→ BRIEF: The required answer is an exact copy of the records below, without pictures.
————————
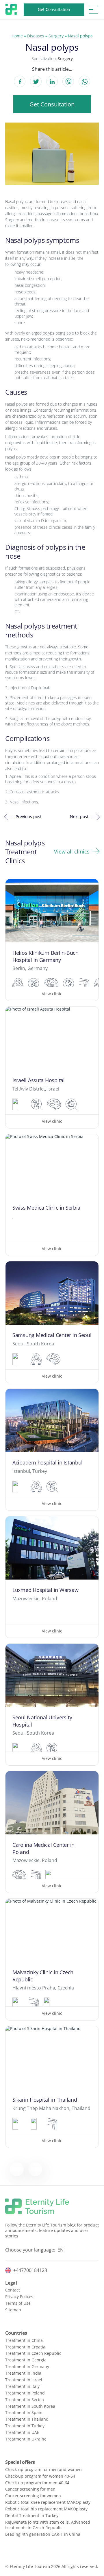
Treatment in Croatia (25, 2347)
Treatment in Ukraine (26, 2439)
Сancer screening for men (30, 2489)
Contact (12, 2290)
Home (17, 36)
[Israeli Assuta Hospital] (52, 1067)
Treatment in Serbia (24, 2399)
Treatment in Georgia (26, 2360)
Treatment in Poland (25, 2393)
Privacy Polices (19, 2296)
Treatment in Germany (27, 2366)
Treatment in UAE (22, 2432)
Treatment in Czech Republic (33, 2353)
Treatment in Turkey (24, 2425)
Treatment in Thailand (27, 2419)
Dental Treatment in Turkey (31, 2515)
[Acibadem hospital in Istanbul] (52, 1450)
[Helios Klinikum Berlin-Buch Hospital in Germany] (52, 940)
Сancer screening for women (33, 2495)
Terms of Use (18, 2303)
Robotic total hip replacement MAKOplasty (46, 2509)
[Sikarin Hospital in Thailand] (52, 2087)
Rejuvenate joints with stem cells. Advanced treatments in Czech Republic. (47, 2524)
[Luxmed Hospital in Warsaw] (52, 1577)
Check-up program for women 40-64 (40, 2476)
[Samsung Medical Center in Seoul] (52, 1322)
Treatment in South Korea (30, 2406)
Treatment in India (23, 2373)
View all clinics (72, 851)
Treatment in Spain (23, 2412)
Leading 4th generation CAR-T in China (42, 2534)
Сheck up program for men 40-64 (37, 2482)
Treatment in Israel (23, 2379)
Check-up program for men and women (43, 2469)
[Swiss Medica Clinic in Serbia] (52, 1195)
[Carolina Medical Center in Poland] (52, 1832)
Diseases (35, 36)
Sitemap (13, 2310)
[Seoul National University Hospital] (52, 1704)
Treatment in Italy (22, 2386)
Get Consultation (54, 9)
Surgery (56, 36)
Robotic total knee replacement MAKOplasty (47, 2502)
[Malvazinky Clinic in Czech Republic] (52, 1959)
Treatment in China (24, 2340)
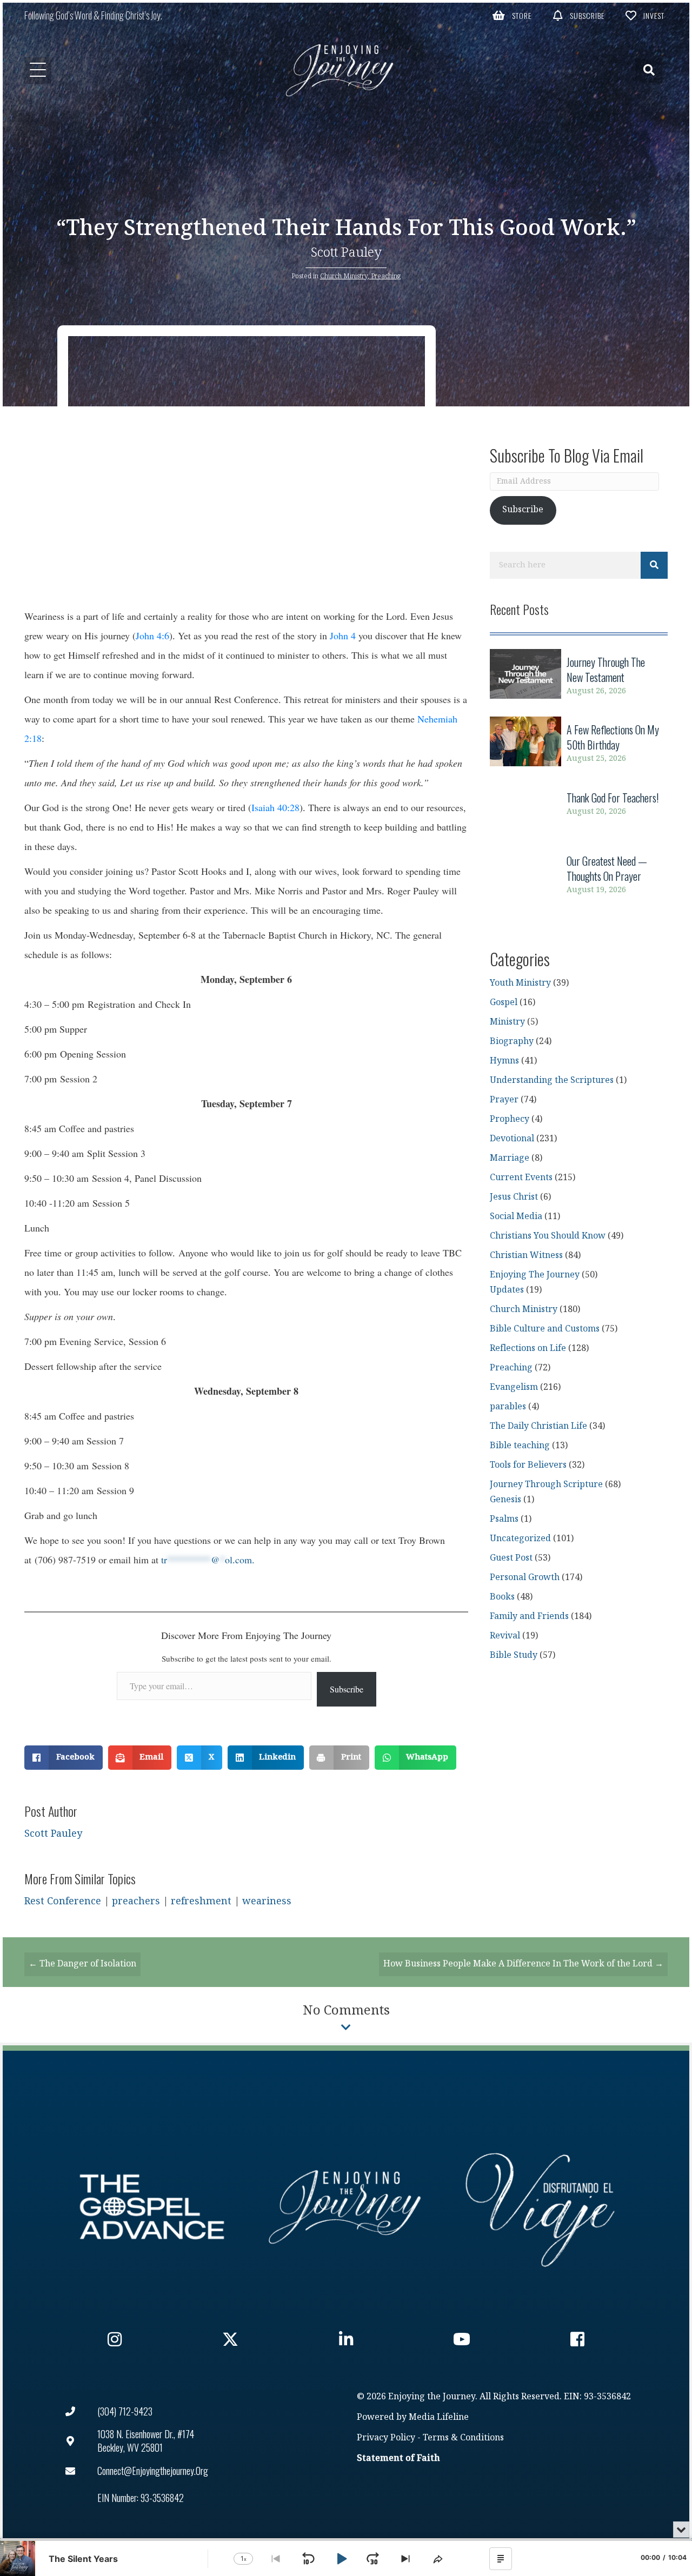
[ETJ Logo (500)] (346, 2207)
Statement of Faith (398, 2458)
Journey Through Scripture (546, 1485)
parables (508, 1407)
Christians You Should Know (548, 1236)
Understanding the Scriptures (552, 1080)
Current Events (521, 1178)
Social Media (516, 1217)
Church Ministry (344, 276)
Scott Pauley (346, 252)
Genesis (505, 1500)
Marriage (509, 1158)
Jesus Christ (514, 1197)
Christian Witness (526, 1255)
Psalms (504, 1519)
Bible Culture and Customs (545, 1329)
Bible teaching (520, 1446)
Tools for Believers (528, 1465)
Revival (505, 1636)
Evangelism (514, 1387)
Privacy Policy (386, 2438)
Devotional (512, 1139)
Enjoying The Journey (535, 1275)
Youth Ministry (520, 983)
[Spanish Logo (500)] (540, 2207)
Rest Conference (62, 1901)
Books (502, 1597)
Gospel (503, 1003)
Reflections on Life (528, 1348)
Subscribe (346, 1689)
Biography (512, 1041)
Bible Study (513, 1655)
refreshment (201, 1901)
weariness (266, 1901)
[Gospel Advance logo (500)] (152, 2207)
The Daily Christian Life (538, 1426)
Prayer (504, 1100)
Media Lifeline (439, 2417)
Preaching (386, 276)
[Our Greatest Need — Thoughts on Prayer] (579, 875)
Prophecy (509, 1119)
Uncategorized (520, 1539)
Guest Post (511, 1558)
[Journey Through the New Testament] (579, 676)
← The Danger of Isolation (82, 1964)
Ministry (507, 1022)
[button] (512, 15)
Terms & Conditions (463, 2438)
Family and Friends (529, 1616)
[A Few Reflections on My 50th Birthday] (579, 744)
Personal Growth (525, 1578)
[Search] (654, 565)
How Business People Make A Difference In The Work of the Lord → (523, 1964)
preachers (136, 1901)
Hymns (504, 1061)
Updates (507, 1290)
————————
→ RESULT:
Treatment in Croatia (25, 2347)
Treatment in Ukraine (26, 2439)
Сancer screening for men (30, 2489)
Contact (12, 2290)
Home (17, 36)
[Israeli Assuta Hospital] (52, 1067)
Treatment in Serbia (24, 2399)
Treatment in Georgia (26, 2360)
Treatment in Poland (25, 2393)
Privacy Polices (19, 2296)
Treatment in Germany (27, 2366)
Treatment in UAE (22, 2432)
Treatment in Czech Republic (33, 2353)
Treatment in Turkey (24, 2425)
Treatment in Thailand (27, 2419)
Dental Treatment in Turkey (31, 2515)
[Acibadem hospital in Istanbul] (52, 1450)
[Helios Klinikum Berlin-Buch Hospital in Germany] (52, 940)
Сancer screening for women (33, 2495)
Terms of Use (18, 2303)
Robotic total hip replacement MAKOplasty (46, 2509)
[Sikarin Hospital in Thailand] (52, 2087)
Rejuvenate joints with stem cells. Advanced treatments in Czech Republic. (47, 2524)
[Luxmed Hospital in Warsaw] (52, 1577)
Check-up program for women 40-64 (40, 2476)
[Samsung Medical Center in Seoul] (52, 1322)
Treatment in South Korea (30, 2406)
Treatment in India (23, 2373)
View all clinics (72, 851)
Treatment in Spain (23, 2412)
Leading 4th generation CAR-T in China (42, 2534)
Сheck up program for men 40-64 (37, 2482)
Treatment in Israel (23, 2379)
Check-up program for men and women (43, 2469)
[Swiss Medica Clinic in Serbia] (52, 1195)
[Carolina Medical Center in Poland] (52, 1832)
Diseases (35, 36)
Sitemap (13, 2310)
[Seoul National University Hospital] (52, 1704)
Treatment in Italy (22, 2386)
Get Consultation (54, 9)
Surgery (56, 36)
Robotic total knee replacement MAKOplasty (47, 2502)
[Malvazinky Clinic in Czech Republic] (52, 1959)
Treatment in China (24, 2340)
[ETJ Logo (500)] (346, 2207)
Statement of Faith (398, 2458)
Journey Through Scripture (546, 1485)
parables (508, 1407)
Christians You Should Know (548, 1236)
Understanding the Scriptures (552, 1080)
Current Events (521, 1178)
Social Media (516, 1217)
Church Ministry (344, 276)
Scott Pauley (346, 252)
Genesis (505, 1500)
Marriage (509, 1158)
Jesus Christ (514, 1197)
Christian Witness (526, 1255)
Psalms (504, 1519)
Bible Culture and Customs (545, 1329)
Bible teaching (520, 1446)
Tools for Believers (528, 1465)
Revival (505, 1636)
Evangelism (514, 1387)
Privacy Policy (386, 2438)
Devotional (512, 1139)
Enjoying The Journey (535, 1275)
Youth Ministry (520, 983)
[Spanish Logo (500)] (540, 2207)
Rest Conference (62, 1901)
Books (502, 1597)
Gospel (503, 1003)
Reflections on Life (528, 1348)
Subscribe (346, 1689)
Biography (512, 1041)
Bible Study (513, 1655)
refreshment (201, 1901)
weariness (266, 1901)
[Gospel Advance logo (500)] (152, 2207)
The Daily Christian Life (538, 1426)
Prayer (504, 1100)
Media Lifeline (439, 2417)
Preaching (386, 276)
[Our Greatest Need — Thoughts on Prayer] (579, 875)
Prophecy (509, 1119)
Uncategorized (520, 1539)
Guest Post (511, 1558)
[Journey Through the New Testament] (579, 676)
← The Danger of Isolation (82, 1964)
Ministry (507, 1022)
[button] (512, 15)
Terms & Conditions (463, 2438)
Family and Friends (529, 1616)
[A Few Reflections on My 50th Birthday] (579, 744)
Personal Growth (525, 1578)
[Search] (654, 565)
How Business People Make A Difference In The Work of the Lord → (523, 1964)
preachers (136, 1901)
Hymns (504, 1061)
Updates (507, 1290)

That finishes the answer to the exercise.